Docker is all the rage right now. Well containers in general. I’ve looked into Docker before for work before and it just didn’t fit with what the company needed at the time. I always wanted to take a look at Docker in particular for my own personal projects and recently I got the chance to do just that. Late one night I decided it would be a good time to do some cleanup of own of my project servers, namely the one that hosts the Reddit Media Scraper (RMS). As the name implies, it scrapes Reddit… for media… yeah… Anyway, this is just a personal project to teach myself how to access restful APIs (it uses not only Reddit’s API but also Imgur’s, Gfycat, and some others too), web scraping and functional Python programming. Well, as I was cleaning out files in my less than alert state, I accidentally destroyed the entire RMS directory. Yarp.

Since I had to restore all the app files, I decided to just wrap it all up into a Docker container and learn something in the process. I learned a little about Docker the first time after looking into the matter. Just had to learn how to build a container using a Dockerfile, which didn’t seem very hard to do. Looked up the Dockerfile reference documentation, started up Sublime Text, and in 5 mins I had it done. It was pretty basic. Used the official ubuntu image, installed python3 and python3-pip, copied the code, installed requirements, and set the command to run on container start.

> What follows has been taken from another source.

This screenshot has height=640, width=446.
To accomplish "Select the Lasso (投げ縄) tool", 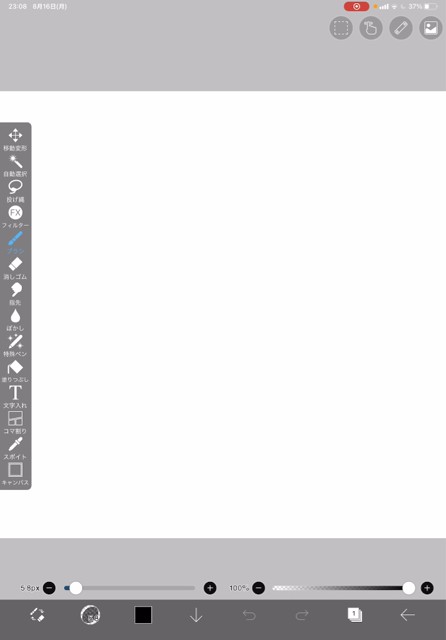I will click(15, 191).
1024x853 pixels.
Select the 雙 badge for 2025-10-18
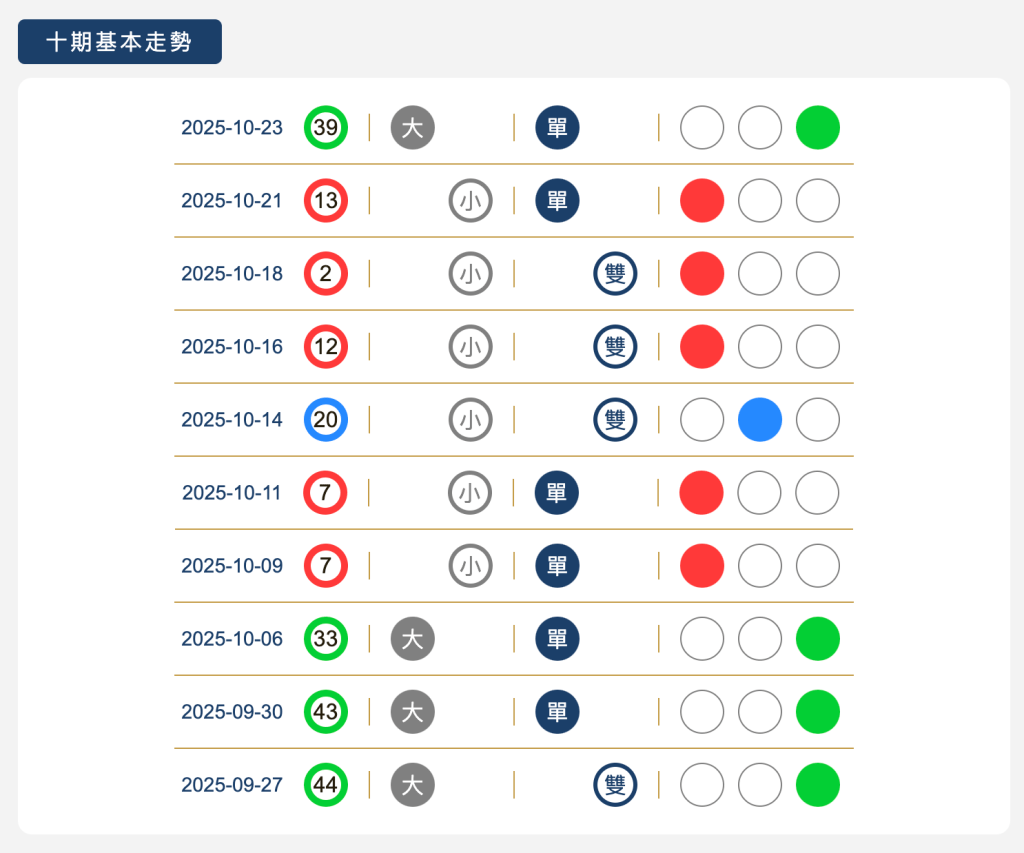click(x=614, y=273)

Tested it out and it worked! Well… it sort of worked.

I had the title of every link that was proceeded printed out to stdout and some titles had non-ASCII characters which would cause an UnicodeEncodeError to occur when ran inside the container. Ok, not a problem I’ll just convert it. So that’s what I tried first… only to realize that the problem is with the container not supporting UTF-8 and not a problem with the RMS or Python 3. Some quick googling revealed that by default Docker containers are set for ASCII. Suggestions for changing the container from ASCII to UTF-8 by setting the ENV LANG=UTF-8:

docker container run —name rms -e LANG=UTF-8 rms

Which didn’t work for me… after some more googling and testing I eventually found that I had to set LANG=C.UTF-8 for it to work. Updated the Dockerfile to set that ENV and gave it a test. It worked! Took me about 2 hours total from getting things working manually (i.e. running /bin/bash in the Ubuntu container), writing the Dockerfile, and finally getting everything working and deployed successfully. Pretty cool, I can see why developers like Docker so much.